**Task directions**
In the listing, copy out the lines from the one containing "under Central Server?" through the one containing "(x=791, y=200)", inclusive, with "title" substituted for "heading" and everything else left unchanged.

**Given records**
━━━━━━━━━━━━━━━━━━━━━━━━━━━━━━

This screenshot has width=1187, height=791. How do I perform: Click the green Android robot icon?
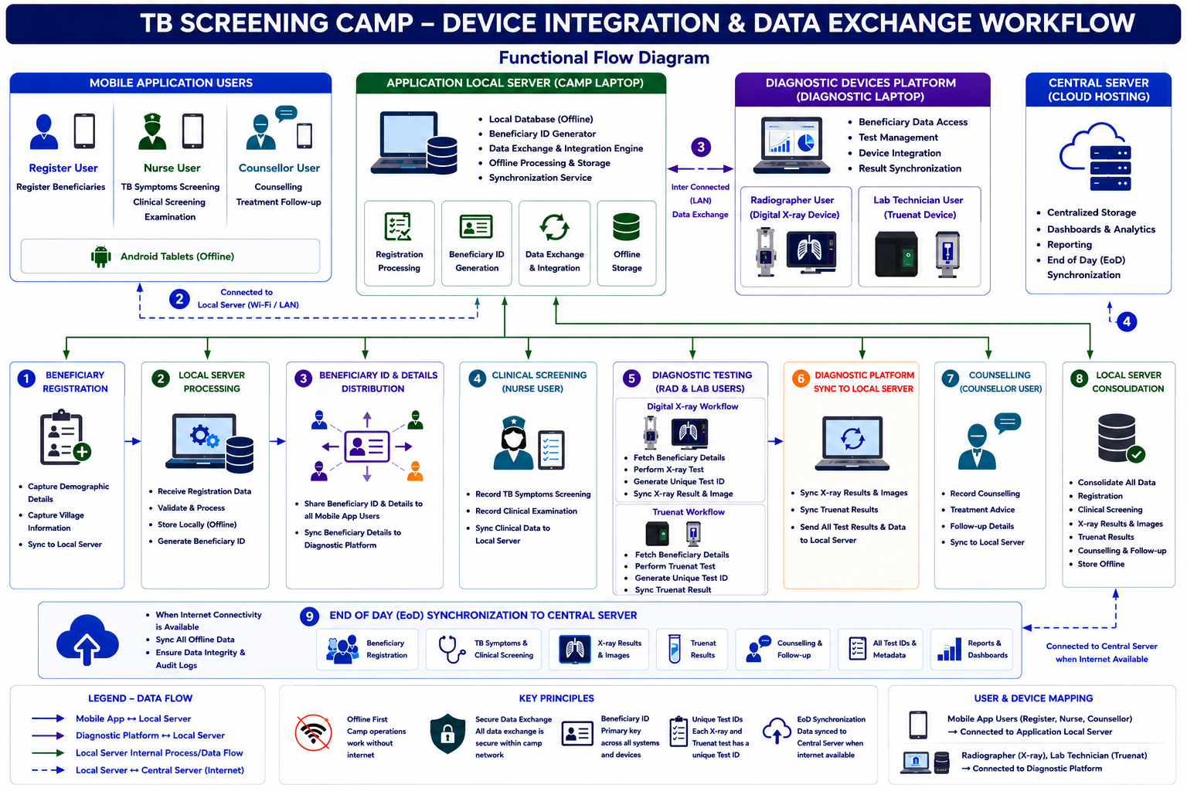(x=100, y=256)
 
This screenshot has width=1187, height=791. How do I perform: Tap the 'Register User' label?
(x=63, y=168)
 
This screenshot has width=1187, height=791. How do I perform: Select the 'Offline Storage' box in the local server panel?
(x=627, y=243)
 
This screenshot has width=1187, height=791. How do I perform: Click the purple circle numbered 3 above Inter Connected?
(x=701, y=147)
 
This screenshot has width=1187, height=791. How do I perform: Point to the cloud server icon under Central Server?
(x=1096, y=156)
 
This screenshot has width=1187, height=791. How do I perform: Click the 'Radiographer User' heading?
(x=791, y=200)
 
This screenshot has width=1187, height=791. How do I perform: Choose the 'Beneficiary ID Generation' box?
(x=476, y=243)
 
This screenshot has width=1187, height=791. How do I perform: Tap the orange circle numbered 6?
(x=801, y=379)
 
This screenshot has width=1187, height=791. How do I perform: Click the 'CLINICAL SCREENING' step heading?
(x=539, y=375)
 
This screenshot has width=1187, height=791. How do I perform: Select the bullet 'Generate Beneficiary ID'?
(x=201, y=541)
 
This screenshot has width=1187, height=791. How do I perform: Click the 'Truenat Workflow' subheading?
(x=689, y=512)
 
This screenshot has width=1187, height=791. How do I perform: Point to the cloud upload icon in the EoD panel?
(x=87, y=639)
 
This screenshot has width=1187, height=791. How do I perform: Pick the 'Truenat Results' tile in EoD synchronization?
(x=692, y=649)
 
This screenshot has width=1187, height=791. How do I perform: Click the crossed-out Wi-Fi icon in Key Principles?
(x=313, y=733)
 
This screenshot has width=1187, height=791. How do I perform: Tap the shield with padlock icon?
(x=447, y=733)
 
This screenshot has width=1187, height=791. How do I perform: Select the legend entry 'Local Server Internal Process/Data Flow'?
(x=159, y=753)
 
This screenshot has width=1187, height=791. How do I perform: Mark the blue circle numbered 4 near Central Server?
(x=1127, y=321)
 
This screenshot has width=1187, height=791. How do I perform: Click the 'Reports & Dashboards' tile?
(x=972, y=649)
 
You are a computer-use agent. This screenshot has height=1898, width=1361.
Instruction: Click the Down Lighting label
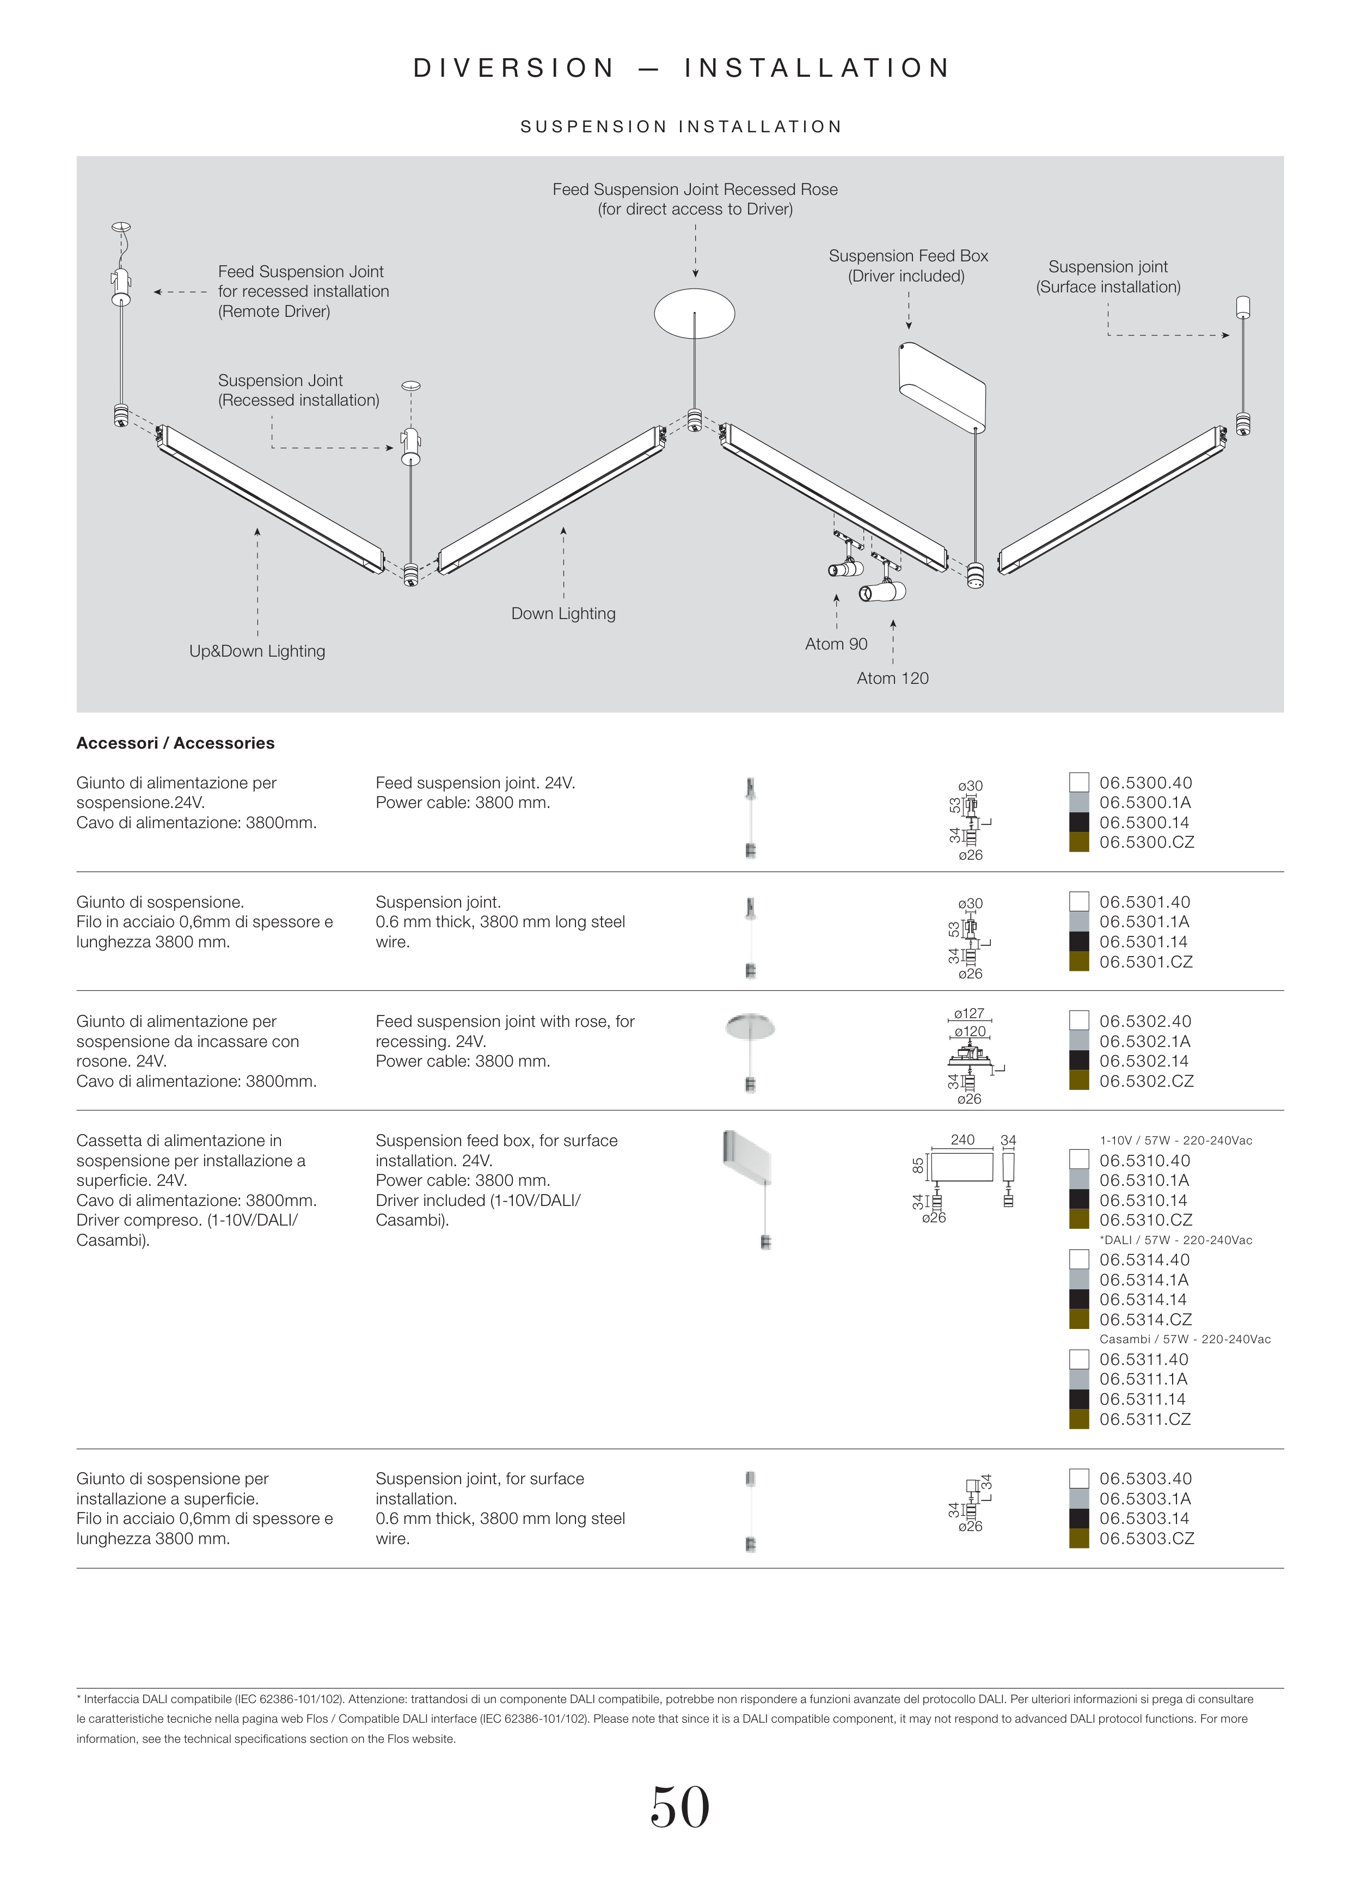[563, 614]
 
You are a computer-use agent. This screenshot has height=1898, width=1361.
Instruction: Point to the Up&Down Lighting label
[257, 651]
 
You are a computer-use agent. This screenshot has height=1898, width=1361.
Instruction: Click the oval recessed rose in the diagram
[694, 314]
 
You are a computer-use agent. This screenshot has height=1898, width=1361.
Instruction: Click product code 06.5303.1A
[1144, 1499]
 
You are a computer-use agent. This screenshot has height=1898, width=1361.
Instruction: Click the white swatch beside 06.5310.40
[1079, 1160]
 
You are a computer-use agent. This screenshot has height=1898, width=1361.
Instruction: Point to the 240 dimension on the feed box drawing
[962, 1140]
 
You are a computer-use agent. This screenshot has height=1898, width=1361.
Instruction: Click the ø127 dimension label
[970, 1013]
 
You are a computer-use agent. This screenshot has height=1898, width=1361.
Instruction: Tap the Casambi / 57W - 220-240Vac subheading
[1185, 1339]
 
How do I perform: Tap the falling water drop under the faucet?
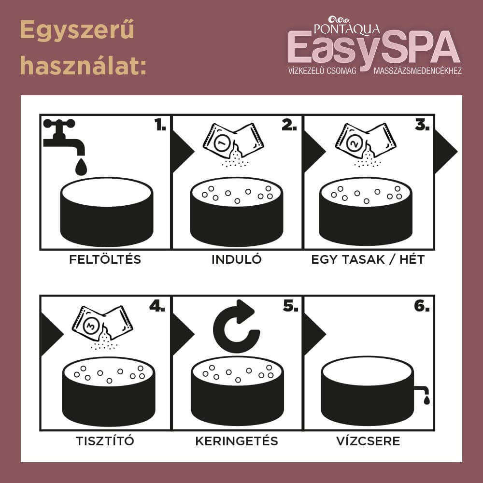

━━━━━━━━━━━━━━━━━━━━━━━━━━━━━━

**Exercise output**
This screenshot has width=1187, height=791. How do I perform: Point to the cloud server icon under Central Server?
(x=1096, y=156)
 
This screenshot has width=1187, height=791. How do I perform: Click the 'Radiographer User' title?
(x=791, y=200)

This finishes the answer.